Popcorn Time Online
Popcorn Time is now available for all Windows and Mac web browsers using a third-party plugin that embeds a torrent client in your browser windowPopcorn Time

Popcorn Time, often referred to as the 'Netflix for Pirates', can now be streamed from any Windows or Mac web browser and is able to offer a larger range of high-quality pirated video content, according to the European arm of the service.

Popcorn Time is a service that allows users to stream pirated content without physically downloading the video file using a software client. Since it was first launched in March 2014, the service has transformed illegal downloading as users no longer need to understand how to torrent. This has earned Popcorn Time much notoriety as copyright holders feel that the service is enabling and perpetuating the distribution of pirated content.

In a bid to make Popcorn Time even simpler to use, in 2015 several developers independently created web browser-based versions of the service that didn't require users to download the client. They achieved this by taking the data from 'swarms' and delivering the streamed content to users via a web-browser window. However, websites began to struggle as thousands of people used up the allocated bandwidth, and many of these websites have now given up, according to Torrent Freak.

Using a 'Whack-a-Mole' approach to beat copyright holders

Popcorn Time vs Netflix
The team behind the European arm of Popcorn Time says its service helps Netflix by pointing out why removing geographical restrictions from content is a good ideaPopcorn Time

To solve this problem, the developers behind the European arm of Popcorn Time, known as PopcornTime.se, have been working in the background and are now using a technology called Torrents Time – a plugin that works with all Windows and Mac browsers to embed a torrent client directly into your browser. Popcorn Time Online officially launches on Thursday 4 February. The developers have made its code available on the open Github repository to allow people to create version of the site in an attempt to ensure that Popcorn Time can never be completely eradicated from the internet.

"For the first time, one can play and stream almost every video format, smoothly and with stunning quality. This was impossible before with Popcorn Time, because many torrents contain unstreamable video formats. But the days of frustration and users' discontent are over! Having incorporated Torrents Time, the problems belong in the past, and now the choice of available content will be much better, and the quality – never seen before," Popcorn Time's developers told IBTimes UK.

"In the next few days, Torrents Time will forever change the p2p landscape to something revolutionary, never seen before, which will be implemented as an integral part of a number leading torrent sites. It signals the beginning of a new era in which, for the first time, any developer could instantly produce a full functioning streaming site enabling all the features Popcorn Time enables as an application, but directly from a browser, with minimal bandwidth requirements."

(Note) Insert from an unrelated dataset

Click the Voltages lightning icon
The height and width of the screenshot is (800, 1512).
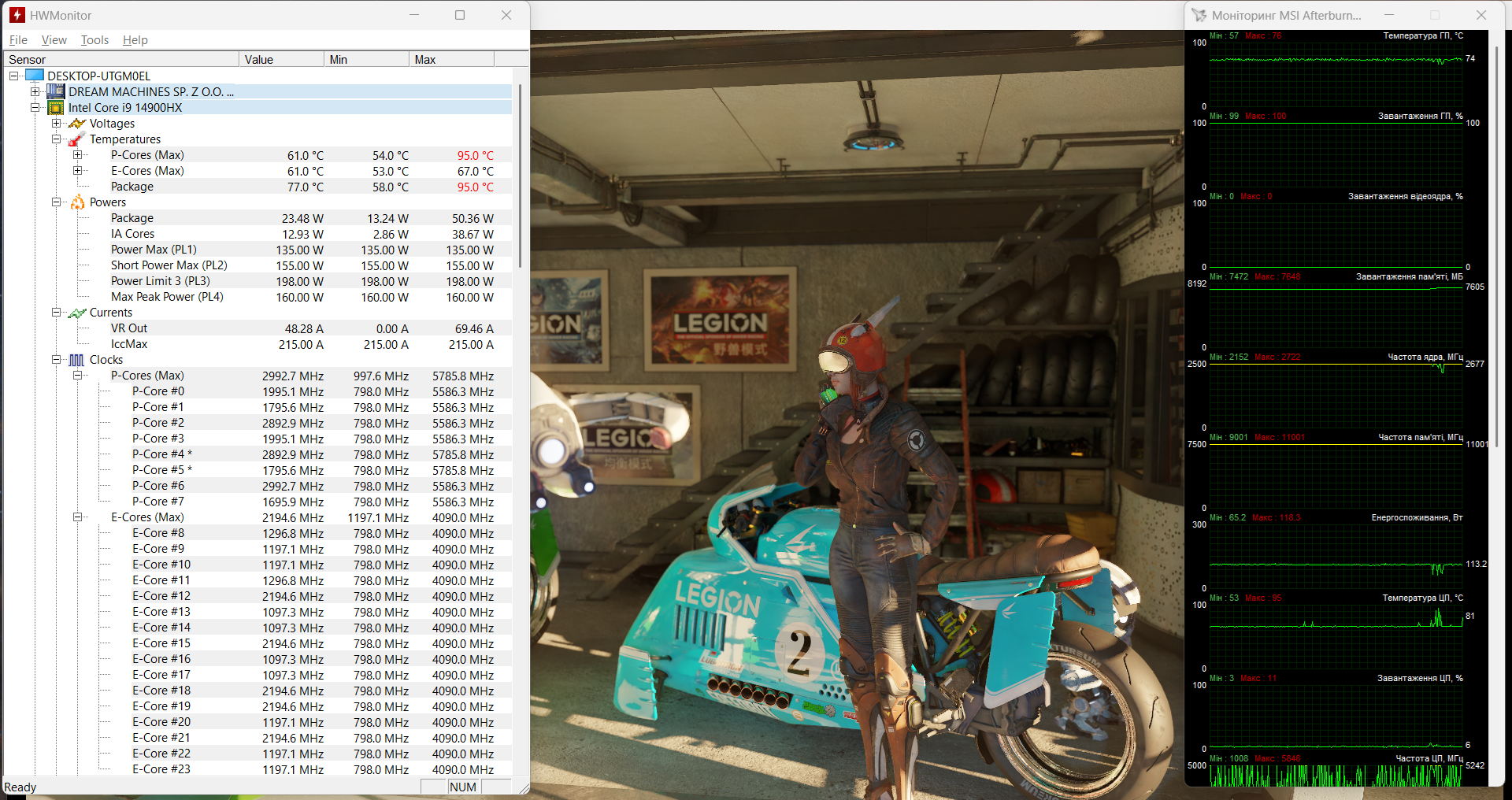(x=77, y=124)
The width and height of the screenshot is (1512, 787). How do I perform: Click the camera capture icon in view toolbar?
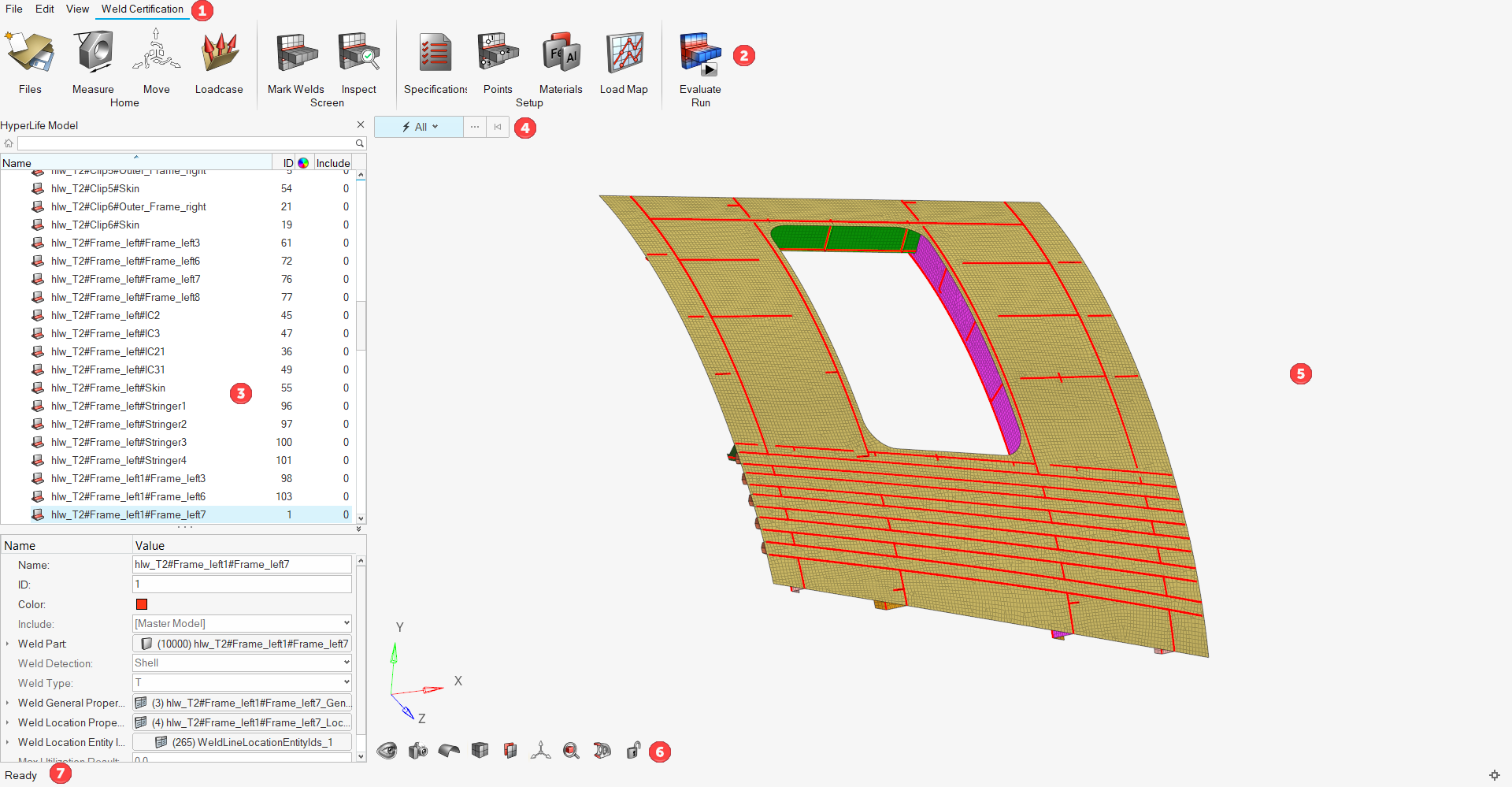click(417, 751)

The Popcorn Time witch hunt

Over the last few months, copyright holders have stepped up their fight against Popcorn Time, and besides blocking the service in certain countries, in October 2015 the US arm of the service, PopcornTime.io, went down due to in-fighting among the developers, problems with losing control of their domain and legal action by the Motion Picture Association of America (MPAA) in the US, Canada and New Zealand.

The MPAA threatened the operators of PopcornTime.io, its sister VPN service VPN.ht and the torrent sites YTS and YIFY with a multi-million-dollar copyright-infringement lawsuit if they did not shut down immediately, and the parties are now working out a deal to minimise harm to themselves.

"Looking at the sad fate of the .io team, we believe that in today's environment, maintaining anonymity will ensure that we will all be here for as long as we want to be. By sticking to anonymity, we are not cowards who hide from righteous content monopolies, but content freedom fighters who respect the law but do not trust the law enforcers to play the law fair," said Popcorn Time's developers.